Coding Exercises 1.4#
You just learned how to use xarray
and matplotlib
to access NDVI CDR data from AWS and visualize it. Can you find a different date that you are interested in and visualize the high quality NDVI data of that day? Note the solution is just an example of a date that you could choose.
# define the date of your interest YYYYMMDD (e.g., 20030701)

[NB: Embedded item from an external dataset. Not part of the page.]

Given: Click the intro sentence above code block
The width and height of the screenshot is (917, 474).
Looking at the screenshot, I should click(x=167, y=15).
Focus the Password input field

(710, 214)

# select a desired date and hours (midnight is zero)
date_sel_exercise = ...
# locate the data in the AWS S3 bucket
# hint: use the file pattern that we described
file_location_exercise = ...
# open file connection to the file in AWS S3 bucket and Use xarray to open the NDVI CDR file
# open the file
ds_exercise = ...
# get the QA value and extract the high quality data mask and Mask NDVI data to keep only high quality value
# hint: reuse the get_quality_info helper function we defined
ndvi_masked_exercise = ...
# plot high quality NDVI data
# hint: use plot() function
# ndvi_masked_exercise.coarsen(latitude=5).mean().coarsen(longitude=5).mean().plot(
# vmin=-0.1, vmax=1.0, aspect=1.8, size=5
# )
Summary#
In this tutorial, you successfully accessed and visualized one of the most commonly used remotely sensed climate datasets for land applications! In addition, you should now:
Understand the file organization pattern to help you identify the data that you are interested in.
Understand thow to extract only the high quality data using quality flags provided with the datasets.
Know how to apply a quality flag mask and plot the resulting data.
In the next tutorial, you will explore how to perform time series analysis, including calculating a climatology and anomaly with precipitation data.